Edit: or, gosh, I could read the comment I've been sent. Here is the revised sample as a comment in reply to yours. Sorry for all the confusion, I'm (more than) a little sleepy.
***
When Shirley had been young, full of all the sincere confidence of an eight year old savior, she had tried to convince Stella to let her help sweep their cottage. The broom is too big for you, Shirley, Stella had said, with a teasing smile on her face. I’m afraid I’ll find you in the dustpan instead of the dirt.
Well, Stella had hardly been bigger so, after a campaign, Shirley was allowed to grasp the tall broom in her small hands. While Shirley swept, Stella washed windows and sang an old marching song. Although most of the dust Shirley swept ended up rearranged on the floor instead of in the dustpan, she had felt so proud that she had been able to manage it all by herself.
It had been years since she thought of that afternoon but, as Shirley neatly brushed up yesterday’s dust from her floor and watched dust motes float through a warm sunbeam, Stella’s tune suddenly came back to her. She couldn’t remember the words, so she began to hum; and as she hummed, the sunlight spun itself into one little glowing bird, then two, then three. They fluttered around her face, chirping in harmony to the song.
Shirley couldn’t help it. A smile spread across her face, as she remembered the name of the song:
“ ‘The Bird Chirps, I Sing,’ ” she said, holding out a hand out for one. It landed delicately on her fingertips, warm and weightless, before taking to the air.
It was amazing, she thought, what a good memory and feeling could become in Empatheias. And a little odd, too; it was strange to open her front door to warm and cheerful sunshine, only to walk a few blocks down into the heavy, pressing gloom of a despondent youth. But now really wasn’t the time to be distracted: if she wanted to make it to work on time, she had to finish her cleaning.

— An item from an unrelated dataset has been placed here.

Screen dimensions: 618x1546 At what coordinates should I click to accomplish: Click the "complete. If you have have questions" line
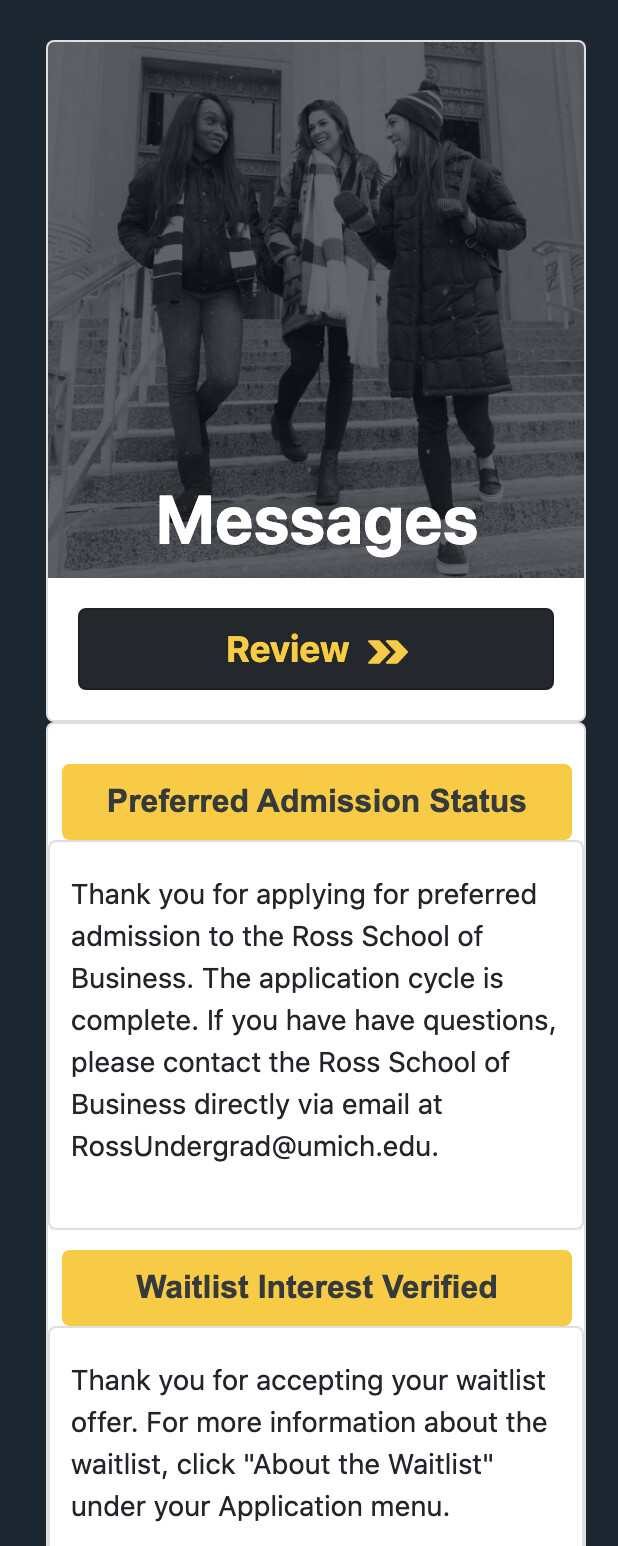[313, 1020]
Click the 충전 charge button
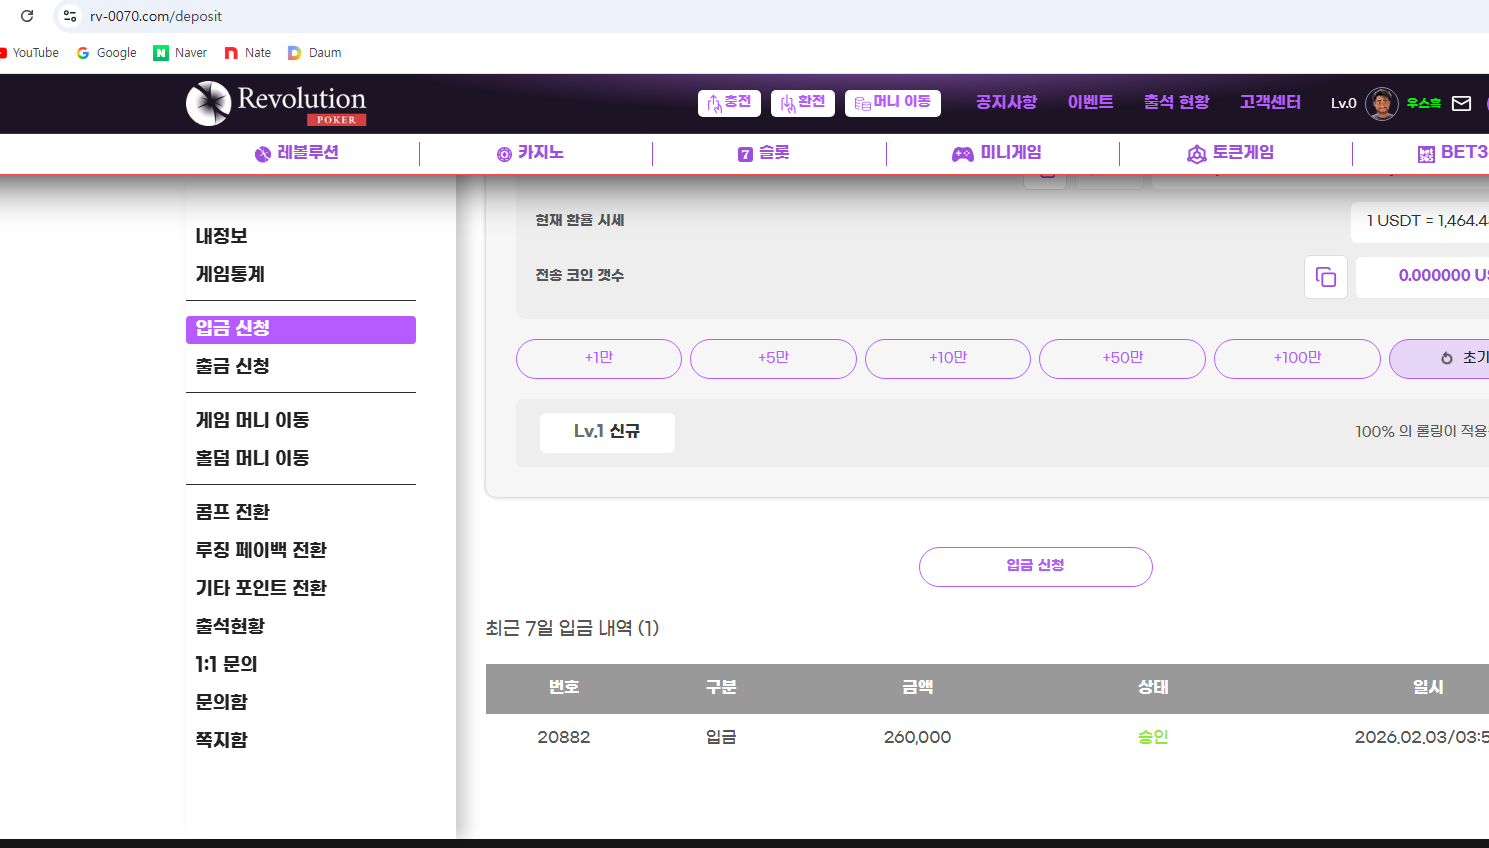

In Shirley’s opinion, there was a certain satisfaction to be found in a clean and tidy home. It wasn’t hard, if you kept at it little by little… and didn’t let small messes turn into big one. When she used to live with Senel, she would keep a rug by the door; that way, when he came home with muddy feet, as he was wont to do after a hard day of work in a shipyard, most of it would get on the rug instead of her nice, clean floor.
Thinking of Senel who, by the virtue of being a boy, has brought mess and trouble into her life since the day they met, brought about a sharp pang of loneliness to her chest. She missed him—(and Chloe, Norma, Jay, Will, Moses, and Grune, too)—fiercely whenever she stopped to think about it. Shirley’s fingers tightened around the broom handle as the tune dwindled from her throat, and the little birds made of sunlight faded and split back into dancing motes of light.
It had already been a week since Shirley had been called the island of Empatheias. How long would it be until she returned home? Would she ever see her friends again? As things stood now… she didn’t know. But, as difficult as it was, she couldn’t hide away in the house and worry about it.
“There’s still plenty of work to be done here,” Shirley told herself, nodding firmly. She was far from the only one trapped here—there were dozens of other new arrivals, each with their own cares and concerns for their homes.
With so many people working together, Shirley is certain they’ll find answers—hopefully sooner rather than later.